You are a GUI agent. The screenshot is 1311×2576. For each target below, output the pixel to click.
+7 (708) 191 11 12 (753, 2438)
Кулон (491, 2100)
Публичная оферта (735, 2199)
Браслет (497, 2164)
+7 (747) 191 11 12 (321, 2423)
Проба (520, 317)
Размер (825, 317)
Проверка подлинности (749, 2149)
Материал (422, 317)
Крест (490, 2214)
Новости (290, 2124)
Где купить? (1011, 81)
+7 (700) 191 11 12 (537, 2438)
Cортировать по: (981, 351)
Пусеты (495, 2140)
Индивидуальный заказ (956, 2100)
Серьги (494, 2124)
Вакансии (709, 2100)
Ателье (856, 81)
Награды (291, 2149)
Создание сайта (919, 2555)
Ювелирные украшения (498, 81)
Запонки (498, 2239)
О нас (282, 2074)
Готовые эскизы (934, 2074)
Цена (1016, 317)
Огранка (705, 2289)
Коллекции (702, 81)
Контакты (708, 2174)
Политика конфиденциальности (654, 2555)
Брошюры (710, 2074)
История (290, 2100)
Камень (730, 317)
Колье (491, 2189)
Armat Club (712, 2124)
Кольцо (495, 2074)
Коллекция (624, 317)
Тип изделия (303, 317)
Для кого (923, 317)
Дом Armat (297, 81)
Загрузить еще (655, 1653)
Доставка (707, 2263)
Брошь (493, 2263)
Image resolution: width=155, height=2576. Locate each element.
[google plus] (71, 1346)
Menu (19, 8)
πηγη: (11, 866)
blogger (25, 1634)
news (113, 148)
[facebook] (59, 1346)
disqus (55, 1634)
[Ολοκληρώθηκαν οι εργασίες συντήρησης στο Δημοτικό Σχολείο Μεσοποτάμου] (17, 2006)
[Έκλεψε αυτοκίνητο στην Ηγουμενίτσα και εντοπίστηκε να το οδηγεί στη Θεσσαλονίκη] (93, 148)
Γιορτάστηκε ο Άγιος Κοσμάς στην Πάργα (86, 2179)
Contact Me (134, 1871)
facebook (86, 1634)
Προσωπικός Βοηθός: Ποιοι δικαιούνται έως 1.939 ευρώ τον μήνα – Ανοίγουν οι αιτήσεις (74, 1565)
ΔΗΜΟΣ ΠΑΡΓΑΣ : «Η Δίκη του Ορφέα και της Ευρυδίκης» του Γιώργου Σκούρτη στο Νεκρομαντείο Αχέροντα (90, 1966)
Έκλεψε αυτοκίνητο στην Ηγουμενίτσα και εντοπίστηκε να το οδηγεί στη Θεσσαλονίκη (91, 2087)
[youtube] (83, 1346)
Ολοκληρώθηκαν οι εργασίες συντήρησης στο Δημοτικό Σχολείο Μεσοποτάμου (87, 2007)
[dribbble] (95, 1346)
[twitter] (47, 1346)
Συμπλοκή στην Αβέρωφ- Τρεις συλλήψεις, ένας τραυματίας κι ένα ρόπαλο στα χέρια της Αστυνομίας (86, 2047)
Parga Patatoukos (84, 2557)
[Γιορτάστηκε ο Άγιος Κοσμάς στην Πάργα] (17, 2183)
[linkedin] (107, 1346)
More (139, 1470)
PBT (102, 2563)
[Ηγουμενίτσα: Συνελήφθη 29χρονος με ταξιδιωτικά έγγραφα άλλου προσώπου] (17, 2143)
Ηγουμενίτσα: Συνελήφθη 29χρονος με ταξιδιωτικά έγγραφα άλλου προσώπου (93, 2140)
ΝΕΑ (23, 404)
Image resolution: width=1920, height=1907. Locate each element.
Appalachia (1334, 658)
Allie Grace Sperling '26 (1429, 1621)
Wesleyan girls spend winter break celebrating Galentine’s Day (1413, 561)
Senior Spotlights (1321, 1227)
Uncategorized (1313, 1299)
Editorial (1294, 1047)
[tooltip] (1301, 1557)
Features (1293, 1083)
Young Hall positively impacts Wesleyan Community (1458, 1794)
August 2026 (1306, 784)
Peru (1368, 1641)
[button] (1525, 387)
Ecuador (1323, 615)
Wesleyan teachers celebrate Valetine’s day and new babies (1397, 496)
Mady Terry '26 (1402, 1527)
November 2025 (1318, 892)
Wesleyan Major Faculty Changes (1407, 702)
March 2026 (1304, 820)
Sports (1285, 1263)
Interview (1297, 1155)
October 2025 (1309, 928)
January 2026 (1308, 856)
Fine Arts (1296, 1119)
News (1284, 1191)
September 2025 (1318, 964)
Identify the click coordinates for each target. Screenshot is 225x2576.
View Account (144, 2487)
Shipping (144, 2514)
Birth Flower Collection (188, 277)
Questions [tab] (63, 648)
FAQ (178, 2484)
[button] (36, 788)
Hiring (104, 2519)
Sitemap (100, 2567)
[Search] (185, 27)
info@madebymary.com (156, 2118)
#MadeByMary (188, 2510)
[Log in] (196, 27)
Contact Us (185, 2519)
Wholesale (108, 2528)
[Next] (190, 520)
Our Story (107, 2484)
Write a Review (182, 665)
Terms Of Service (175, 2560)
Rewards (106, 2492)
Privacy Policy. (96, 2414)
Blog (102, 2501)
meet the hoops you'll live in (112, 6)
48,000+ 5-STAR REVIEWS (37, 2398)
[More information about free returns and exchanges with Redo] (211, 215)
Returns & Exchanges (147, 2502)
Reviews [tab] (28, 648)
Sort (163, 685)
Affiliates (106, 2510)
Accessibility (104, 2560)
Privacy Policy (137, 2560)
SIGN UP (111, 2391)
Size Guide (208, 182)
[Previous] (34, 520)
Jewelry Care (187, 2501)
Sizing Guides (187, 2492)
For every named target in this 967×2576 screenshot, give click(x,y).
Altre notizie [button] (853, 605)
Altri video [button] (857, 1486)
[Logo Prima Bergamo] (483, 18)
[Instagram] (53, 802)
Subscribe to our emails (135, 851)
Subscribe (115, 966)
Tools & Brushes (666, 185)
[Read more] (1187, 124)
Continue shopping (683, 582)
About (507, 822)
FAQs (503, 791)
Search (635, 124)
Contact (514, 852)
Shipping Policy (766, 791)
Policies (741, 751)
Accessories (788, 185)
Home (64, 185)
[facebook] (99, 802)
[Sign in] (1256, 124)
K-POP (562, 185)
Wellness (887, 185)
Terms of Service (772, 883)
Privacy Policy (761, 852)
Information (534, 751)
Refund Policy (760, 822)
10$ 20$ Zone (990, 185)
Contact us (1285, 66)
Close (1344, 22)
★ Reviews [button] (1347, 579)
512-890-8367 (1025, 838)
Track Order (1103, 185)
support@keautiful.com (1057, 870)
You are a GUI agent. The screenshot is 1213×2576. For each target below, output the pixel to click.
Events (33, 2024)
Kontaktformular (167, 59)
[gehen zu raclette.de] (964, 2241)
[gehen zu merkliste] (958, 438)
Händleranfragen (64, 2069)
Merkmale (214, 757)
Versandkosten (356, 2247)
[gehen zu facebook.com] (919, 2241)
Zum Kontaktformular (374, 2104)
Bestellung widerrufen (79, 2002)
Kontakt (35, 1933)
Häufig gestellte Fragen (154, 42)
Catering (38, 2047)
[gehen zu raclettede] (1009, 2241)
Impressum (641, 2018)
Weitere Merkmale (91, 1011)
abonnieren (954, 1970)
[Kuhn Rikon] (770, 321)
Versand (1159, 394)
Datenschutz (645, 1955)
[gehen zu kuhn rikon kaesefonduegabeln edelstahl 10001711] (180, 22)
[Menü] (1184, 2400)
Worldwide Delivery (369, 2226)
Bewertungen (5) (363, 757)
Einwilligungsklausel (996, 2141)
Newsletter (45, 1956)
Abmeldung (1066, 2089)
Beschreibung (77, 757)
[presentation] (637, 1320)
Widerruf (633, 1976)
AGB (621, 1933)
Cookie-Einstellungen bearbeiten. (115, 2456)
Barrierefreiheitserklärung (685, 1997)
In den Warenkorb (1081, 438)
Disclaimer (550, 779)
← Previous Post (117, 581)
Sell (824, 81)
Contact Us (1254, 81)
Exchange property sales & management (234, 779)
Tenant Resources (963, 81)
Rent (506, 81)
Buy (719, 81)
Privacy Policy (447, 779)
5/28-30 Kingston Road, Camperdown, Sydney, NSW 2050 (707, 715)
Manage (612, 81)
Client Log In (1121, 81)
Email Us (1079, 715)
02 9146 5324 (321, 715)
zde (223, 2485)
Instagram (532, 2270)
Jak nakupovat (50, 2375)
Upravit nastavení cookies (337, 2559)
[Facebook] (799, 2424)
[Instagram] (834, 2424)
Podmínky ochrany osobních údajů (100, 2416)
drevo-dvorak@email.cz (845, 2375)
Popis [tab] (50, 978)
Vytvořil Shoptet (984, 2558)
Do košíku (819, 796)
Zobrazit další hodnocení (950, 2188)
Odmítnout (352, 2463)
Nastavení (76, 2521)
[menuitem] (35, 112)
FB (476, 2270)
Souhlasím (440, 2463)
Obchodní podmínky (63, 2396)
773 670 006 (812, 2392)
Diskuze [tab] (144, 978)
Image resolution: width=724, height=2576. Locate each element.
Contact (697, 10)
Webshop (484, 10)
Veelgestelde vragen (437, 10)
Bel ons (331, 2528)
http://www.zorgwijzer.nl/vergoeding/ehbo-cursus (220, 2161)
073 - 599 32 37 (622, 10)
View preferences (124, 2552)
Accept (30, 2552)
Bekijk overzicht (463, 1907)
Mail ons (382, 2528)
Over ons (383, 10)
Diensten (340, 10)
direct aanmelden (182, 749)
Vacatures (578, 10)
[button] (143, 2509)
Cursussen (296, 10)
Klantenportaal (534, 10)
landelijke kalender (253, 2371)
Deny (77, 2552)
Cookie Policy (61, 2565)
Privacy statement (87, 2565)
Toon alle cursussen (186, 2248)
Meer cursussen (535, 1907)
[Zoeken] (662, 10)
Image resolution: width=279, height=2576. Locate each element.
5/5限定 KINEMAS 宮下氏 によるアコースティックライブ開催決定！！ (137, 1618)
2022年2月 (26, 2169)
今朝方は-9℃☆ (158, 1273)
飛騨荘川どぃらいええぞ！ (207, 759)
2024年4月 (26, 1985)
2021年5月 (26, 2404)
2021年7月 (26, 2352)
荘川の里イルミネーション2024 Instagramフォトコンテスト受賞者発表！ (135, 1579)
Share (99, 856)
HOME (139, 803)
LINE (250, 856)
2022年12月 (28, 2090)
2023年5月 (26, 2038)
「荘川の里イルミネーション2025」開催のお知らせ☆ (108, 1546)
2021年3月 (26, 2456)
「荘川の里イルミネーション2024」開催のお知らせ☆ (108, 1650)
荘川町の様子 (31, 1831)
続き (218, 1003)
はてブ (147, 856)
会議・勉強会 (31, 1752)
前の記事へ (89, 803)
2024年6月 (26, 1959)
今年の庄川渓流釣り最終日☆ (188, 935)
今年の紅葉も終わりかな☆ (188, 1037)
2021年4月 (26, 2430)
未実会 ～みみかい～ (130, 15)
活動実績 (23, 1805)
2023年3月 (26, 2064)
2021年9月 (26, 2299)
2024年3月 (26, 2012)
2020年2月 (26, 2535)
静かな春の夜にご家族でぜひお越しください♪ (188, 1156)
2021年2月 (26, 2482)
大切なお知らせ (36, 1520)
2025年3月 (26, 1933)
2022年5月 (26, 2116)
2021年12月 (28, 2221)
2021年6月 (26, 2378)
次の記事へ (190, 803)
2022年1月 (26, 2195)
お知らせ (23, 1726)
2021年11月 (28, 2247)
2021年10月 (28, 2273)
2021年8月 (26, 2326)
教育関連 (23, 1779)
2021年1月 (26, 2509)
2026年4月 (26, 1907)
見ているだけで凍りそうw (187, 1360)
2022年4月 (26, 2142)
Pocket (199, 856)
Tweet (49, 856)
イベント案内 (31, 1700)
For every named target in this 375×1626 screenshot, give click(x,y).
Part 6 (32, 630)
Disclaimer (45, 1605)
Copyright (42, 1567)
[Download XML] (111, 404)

**WORK REQUIRED**
When a line in the material above includes the word "below", copy that line.

**RESPONSE TO THE TASK**
You are a GUI agent. The screenshot is 1311×2576. For each target below, output the pixel to click.
You are a GUI agent. The screenshot is 1213×2576. For each target below, output the pixel to click.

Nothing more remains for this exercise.